For the material below, return exactly the lines starting at the line containing "Click the orange SERVERMOM logo badge" and ending at the line containing "Task: Click the Ø31 dimension text", both ends included, and no others.

-=-=-

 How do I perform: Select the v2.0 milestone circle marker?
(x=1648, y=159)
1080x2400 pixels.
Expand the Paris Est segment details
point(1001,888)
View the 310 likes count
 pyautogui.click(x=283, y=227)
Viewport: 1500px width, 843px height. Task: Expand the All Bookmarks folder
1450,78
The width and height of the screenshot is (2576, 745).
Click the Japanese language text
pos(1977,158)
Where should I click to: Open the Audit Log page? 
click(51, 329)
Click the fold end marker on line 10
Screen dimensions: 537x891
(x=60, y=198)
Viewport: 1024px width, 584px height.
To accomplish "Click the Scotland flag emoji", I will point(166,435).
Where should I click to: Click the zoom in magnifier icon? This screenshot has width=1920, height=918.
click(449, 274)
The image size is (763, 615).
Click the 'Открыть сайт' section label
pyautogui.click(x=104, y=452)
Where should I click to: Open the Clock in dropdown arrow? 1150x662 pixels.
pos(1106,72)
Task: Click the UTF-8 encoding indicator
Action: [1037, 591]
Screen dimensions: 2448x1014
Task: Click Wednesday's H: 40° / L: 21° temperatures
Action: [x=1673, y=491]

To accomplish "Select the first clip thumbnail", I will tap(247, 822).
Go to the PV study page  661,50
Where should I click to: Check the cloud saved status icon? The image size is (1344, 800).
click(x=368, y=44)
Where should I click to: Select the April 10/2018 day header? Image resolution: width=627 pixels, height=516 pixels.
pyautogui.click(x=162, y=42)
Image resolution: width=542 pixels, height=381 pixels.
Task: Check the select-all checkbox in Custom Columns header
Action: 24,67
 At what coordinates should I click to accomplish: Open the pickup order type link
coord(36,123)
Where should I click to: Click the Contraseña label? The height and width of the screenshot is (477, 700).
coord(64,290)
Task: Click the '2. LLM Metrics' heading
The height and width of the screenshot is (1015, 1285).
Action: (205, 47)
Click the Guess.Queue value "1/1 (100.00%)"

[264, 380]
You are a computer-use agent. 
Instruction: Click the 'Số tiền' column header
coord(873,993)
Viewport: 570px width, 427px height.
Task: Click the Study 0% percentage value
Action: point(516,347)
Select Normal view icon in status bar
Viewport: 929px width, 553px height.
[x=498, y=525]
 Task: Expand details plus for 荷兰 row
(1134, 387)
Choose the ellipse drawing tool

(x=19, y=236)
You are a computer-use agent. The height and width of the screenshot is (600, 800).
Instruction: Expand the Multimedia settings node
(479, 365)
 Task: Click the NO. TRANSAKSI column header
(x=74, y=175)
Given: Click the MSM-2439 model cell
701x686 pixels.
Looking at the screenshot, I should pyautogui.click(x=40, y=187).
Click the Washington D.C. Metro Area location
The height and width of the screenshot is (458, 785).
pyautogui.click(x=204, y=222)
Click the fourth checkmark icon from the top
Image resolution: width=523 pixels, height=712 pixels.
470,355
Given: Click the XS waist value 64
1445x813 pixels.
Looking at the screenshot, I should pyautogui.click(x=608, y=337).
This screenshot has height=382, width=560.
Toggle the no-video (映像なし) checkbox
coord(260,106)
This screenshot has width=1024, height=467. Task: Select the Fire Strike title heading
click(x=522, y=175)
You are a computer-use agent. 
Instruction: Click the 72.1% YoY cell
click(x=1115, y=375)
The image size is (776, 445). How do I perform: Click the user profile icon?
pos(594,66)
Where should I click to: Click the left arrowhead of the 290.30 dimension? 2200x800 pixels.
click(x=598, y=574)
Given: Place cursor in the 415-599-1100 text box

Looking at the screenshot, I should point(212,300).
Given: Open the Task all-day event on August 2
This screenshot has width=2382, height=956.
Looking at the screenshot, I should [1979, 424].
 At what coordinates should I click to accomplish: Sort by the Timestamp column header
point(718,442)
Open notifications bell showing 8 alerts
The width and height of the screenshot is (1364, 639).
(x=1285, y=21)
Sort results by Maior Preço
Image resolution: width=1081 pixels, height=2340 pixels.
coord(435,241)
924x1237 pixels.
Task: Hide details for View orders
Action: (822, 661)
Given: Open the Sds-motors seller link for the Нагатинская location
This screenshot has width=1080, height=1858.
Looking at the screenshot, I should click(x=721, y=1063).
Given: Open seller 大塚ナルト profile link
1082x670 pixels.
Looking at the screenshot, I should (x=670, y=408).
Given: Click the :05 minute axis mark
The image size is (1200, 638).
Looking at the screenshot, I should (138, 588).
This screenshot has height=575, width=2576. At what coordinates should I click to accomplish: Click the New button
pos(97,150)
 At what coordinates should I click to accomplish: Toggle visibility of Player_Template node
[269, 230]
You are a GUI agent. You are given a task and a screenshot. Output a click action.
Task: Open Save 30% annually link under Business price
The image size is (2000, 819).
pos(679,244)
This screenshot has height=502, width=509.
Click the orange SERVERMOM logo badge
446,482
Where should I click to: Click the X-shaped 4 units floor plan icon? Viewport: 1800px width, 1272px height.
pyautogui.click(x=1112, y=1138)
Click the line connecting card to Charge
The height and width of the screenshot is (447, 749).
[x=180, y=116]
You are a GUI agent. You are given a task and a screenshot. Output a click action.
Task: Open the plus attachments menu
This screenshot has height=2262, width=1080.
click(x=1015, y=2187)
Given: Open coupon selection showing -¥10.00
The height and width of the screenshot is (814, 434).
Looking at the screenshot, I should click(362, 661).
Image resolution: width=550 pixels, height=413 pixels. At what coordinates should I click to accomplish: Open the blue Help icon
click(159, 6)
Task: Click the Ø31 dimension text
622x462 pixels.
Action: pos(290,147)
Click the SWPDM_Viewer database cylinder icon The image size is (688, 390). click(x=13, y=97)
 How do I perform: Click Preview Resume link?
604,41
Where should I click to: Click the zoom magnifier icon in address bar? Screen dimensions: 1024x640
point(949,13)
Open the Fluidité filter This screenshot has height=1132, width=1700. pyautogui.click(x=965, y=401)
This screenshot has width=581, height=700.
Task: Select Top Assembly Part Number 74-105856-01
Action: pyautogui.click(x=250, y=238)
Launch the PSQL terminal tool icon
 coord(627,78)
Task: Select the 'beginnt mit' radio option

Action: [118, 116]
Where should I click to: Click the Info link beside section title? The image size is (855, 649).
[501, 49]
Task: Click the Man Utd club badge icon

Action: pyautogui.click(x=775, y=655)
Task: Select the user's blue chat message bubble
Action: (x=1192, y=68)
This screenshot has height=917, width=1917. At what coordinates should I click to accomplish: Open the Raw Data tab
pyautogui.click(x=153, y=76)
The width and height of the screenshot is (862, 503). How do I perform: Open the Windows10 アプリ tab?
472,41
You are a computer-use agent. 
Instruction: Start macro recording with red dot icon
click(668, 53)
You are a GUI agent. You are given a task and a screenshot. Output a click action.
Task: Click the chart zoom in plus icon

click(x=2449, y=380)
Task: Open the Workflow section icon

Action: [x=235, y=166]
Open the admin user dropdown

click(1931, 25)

-=-=-

> **EXERCISE OUTPUT**:
Click the orange SERVERMOM logo badge
446,482
Where should I click to: Click the X-shaped 4 units floor plan icon? Viewport: 1800px width, 1272px height.
pyautogui.click(x=1112, y=1138)
Click the line connecting card to Charge
The height and width of the screenshot is (447, 749).
[x=180, y=116]
You are a GUI agent. You are given a task and a screenshot. Output a click action.
Task: Open the plus attachments menu
This screenshot has height=2262, width=1080.
click(x=1015, y=2187)
Given: Open coupon selection showing -¥10.00
The height and width of the screenshot is (814, 434).
Looking at the screenshot, I should click(362, 661).
Image resolution: width=550 pixels, height=413 pixels. At what coordinates should I click to accomplish: Open the blue Help icon
click(159, 6)
Task: Click the Ø31 dimension text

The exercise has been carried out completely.